The public interface in a component test needn’t even be a REST API or event bus. It can be a web GUI too. In the Cypress testing framework, you can test an Angular or React frontend with all backend calls replaced by hardcoded responses, defined in the Cypress test code. Where GUI tests with a browser are usually used for end-to-end scenarios (with a fully functional backend), that is certainly not a prerequisite.
So, here are my thoughts about unit tests. Feel free to disagree.
- Unit tests target units of code and they do it explicitly, meaning that the writer of the test has access to and understanding of the source code.
- A test scenario targets the public interface of a single class, but the scope of the code involved may extend well beyond the single class. Strictly speaking, it already does when you invoke a library method on the String class.
- Mocking out dependencies adds complexity to the test suites and hampers refactoring. It should only be considered if you cannot use the real thing, like an external networked dependency in a local context.
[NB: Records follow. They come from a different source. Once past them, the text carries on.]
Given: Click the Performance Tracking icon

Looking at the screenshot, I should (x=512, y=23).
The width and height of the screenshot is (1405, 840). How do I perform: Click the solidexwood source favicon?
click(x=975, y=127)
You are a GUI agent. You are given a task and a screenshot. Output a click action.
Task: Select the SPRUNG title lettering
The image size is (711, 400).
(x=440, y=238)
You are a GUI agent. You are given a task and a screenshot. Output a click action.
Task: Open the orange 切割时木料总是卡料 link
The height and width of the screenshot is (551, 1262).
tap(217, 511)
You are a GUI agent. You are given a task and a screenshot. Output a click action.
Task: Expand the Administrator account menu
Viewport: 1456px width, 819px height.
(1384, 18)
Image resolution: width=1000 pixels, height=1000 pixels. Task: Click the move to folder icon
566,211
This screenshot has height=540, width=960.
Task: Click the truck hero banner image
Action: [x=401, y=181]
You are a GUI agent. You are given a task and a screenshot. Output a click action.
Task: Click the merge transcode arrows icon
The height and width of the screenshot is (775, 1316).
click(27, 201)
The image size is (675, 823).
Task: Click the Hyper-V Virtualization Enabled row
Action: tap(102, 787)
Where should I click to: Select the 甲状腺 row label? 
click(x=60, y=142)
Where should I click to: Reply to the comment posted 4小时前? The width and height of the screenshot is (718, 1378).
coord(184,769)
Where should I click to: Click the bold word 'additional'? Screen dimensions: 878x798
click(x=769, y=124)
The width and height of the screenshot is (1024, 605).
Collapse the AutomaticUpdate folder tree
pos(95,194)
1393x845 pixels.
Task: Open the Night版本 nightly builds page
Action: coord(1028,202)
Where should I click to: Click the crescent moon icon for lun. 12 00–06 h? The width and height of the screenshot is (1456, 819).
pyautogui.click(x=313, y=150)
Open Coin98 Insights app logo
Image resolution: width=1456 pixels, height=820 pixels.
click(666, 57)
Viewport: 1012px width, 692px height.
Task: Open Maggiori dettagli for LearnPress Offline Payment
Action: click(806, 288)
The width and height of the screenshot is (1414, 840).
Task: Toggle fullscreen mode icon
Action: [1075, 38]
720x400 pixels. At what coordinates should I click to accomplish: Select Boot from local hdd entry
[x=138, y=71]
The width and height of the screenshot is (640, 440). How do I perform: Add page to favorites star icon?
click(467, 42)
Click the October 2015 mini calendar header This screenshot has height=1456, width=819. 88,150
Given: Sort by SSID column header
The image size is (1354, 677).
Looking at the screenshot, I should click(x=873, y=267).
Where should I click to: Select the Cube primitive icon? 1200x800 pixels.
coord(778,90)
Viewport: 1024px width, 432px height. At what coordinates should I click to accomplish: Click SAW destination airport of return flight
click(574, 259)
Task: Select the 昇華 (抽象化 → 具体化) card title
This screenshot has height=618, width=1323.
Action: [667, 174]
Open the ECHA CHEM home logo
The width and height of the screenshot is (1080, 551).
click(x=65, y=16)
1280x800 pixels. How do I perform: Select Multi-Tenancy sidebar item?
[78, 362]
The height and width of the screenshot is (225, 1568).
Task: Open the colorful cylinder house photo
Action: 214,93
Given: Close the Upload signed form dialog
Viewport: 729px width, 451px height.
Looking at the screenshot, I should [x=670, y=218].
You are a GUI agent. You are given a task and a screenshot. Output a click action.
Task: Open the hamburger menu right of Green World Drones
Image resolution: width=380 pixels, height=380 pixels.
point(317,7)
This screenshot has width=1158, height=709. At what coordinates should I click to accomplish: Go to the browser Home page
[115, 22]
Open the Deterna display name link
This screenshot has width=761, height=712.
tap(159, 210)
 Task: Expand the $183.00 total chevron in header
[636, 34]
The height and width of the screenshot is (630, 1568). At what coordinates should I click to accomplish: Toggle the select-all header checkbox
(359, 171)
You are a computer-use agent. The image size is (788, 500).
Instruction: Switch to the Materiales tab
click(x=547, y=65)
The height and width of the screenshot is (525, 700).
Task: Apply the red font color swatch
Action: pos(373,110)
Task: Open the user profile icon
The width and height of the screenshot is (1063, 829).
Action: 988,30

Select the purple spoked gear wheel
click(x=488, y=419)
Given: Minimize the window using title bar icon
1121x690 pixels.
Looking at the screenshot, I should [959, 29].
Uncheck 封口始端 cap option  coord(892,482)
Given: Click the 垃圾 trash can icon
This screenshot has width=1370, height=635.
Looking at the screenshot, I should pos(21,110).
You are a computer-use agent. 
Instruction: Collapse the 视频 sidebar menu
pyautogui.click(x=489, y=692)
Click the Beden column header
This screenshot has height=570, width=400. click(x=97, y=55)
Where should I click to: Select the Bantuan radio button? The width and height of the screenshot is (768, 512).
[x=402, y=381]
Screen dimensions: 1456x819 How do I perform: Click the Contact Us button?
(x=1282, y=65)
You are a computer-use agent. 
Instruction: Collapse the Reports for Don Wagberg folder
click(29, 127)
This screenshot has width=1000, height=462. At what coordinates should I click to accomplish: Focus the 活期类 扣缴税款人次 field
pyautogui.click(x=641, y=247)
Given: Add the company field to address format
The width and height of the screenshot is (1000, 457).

And about component tests:
- They have as their point of entry a network API (REST, SOAP, event-based) or a graphical web/mobile interface.
- They typically rely on server runtime. The test is not executing lines of code in its own thread but is a client to a separately running system.
- The scope of a component is usually a single deployable artifact, but if it’s more practicable to deploy it alongside some dependencies, don’t be held back on a matter of principle.
- You should only mock out dependencies that act as clients to networked components outside your control. If you mock anything that is managed by the component’s runtime under test, you no longer have a component test, but a unit test.